--- EXERCISE BRIEF ---
Each record should be copied exactly, and none of them omitted.
'''
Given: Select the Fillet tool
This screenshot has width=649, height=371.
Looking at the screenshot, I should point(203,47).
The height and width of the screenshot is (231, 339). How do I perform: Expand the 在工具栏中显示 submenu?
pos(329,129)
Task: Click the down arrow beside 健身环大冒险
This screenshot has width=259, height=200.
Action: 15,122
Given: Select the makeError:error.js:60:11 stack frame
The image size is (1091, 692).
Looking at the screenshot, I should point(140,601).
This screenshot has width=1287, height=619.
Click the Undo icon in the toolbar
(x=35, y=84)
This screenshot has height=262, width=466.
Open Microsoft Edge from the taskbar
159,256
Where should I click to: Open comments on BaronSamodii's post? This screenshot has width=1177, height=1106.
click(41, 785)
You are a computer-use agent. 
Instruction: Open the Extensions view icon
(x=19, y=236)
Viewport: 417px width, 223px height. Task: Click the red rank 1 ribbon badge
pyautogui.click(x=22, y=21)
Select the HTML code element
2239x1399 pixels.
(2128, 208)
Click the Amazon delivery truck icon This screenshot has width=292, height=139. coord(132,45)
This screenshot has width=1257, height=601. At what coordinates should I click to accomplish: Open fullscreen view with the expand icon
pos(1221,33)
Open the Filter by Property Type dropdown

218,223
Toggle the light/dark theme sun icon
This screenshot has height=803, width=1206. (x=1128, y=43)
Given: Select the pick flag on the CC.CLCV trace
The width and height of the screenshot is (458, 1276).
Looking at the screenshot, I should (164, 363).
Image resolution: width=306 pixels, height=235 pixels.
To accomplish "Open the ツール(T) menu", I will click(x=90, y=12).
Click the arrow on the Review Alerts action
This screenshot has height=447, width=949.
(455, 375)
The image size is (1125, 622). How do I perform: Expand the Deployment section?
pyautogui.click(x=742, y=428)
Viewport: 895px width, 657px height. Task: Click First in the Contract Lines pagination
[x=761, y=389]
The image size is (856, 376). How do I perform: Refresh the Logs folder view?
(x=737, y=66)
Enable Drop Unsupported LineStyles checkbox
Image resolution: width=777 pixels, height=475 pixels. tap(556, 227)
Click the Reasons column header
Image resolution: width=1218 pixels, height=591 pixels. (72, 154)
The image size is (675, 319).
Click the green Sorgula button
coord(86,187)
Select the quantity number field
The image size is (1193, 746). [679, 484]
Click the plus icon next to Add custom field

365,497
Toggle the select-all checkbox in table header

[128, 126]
'''
--- TASK RESPONSE ---
Given: Select the Fillet tool
This screenshot has width=649, height=371.
Looking at the screenshot, I should point(203,47).
The height and width of the screenshot is (231, 339). How do I perform: Expand the 在工具栏中显示 submenu?
pos(329,129)
Task: Click the down arrow beside 健身环大冒险
This screenshot has width=259, height=200.
Action: 15,122
Given: Select the makeError:error.js:60:11 stack frame
The image size is (1091, 692).
Looking at the screenshot, I should point(140,601).
This screenshot has width=1287, height=619.
Click the Undo icon in the toolbar
(x=35, y=84)
This screenshot has height=262, width=466.
Open Microsoft Edge from the taskbar
159,256
Where should I click to: Open comments on BaronSamodii's post? This screenshot has width=1177, height=1106.
click(41, 785)
You are a computer-use agent. 
Instruction: Open the Extensions view icon
(x=19, y=236)
Viewport: 417px width, 223px height. Task: Click the red rank 1 ribbon badge
pyautogui.click(x=22, y=21)
Select the HTML code element
2239x1399 pixels.
(2128, 208)
Click the Amazon delivery truck icon This screenshot has width=292, height=139. coord(132,45)
This screenshot has width=1257, height=601. At what coordinates should I click to accomplish: Open fullscreen view with the expand icon
pos(1221,33)
Open the Filter by Property Type dropdown

218,223
Toggle the light/dark theme sun icon
This screenshot has height=803, width=1206. (x=1128, y=43)
Given: Select the pick flag on the CC.CLCV trace
The width and height of the screenshot is (458, 1276).
Looking at the screenshot, I should (164, 363).
Image resolution: width=306 pixels, height=235 pixels.
To accomplish "Open the ツール(T) menu", I will click(x=90, y=12).
Click the arrow on the Review Alerts action
This screenshot has height=447, width=949.
(455, 375)
The image size is (1125, 622). How do I perform: Expand the Deployment section?
pyautogui.click(x=742, y=428)
Viewport: 895px width, 657px height. Task: Click First in the Contract Lines pagination
[x=761, y=389]
The image size is (856, 376). How do I perform: Refresh the Logs folder view?
(x=737, y=66)
Enable Drop Unsupported LineStyles checkbox
Image resolution: width=777 pixels, height=475 pixels. tap(556, 227)
Click the Reasons column header
Image resolution: width=1218 pixels, height=591 pixels. (72, 154)
The image size is (675, 319).
Click the green Sorgula button
coord(86,187)
Select the quantity number field
The image size is (1193, 746). [679, 484]
Click the plus icon next to Add custom field

365,497
Toggle the select-all checkbox in table header

[128, 126]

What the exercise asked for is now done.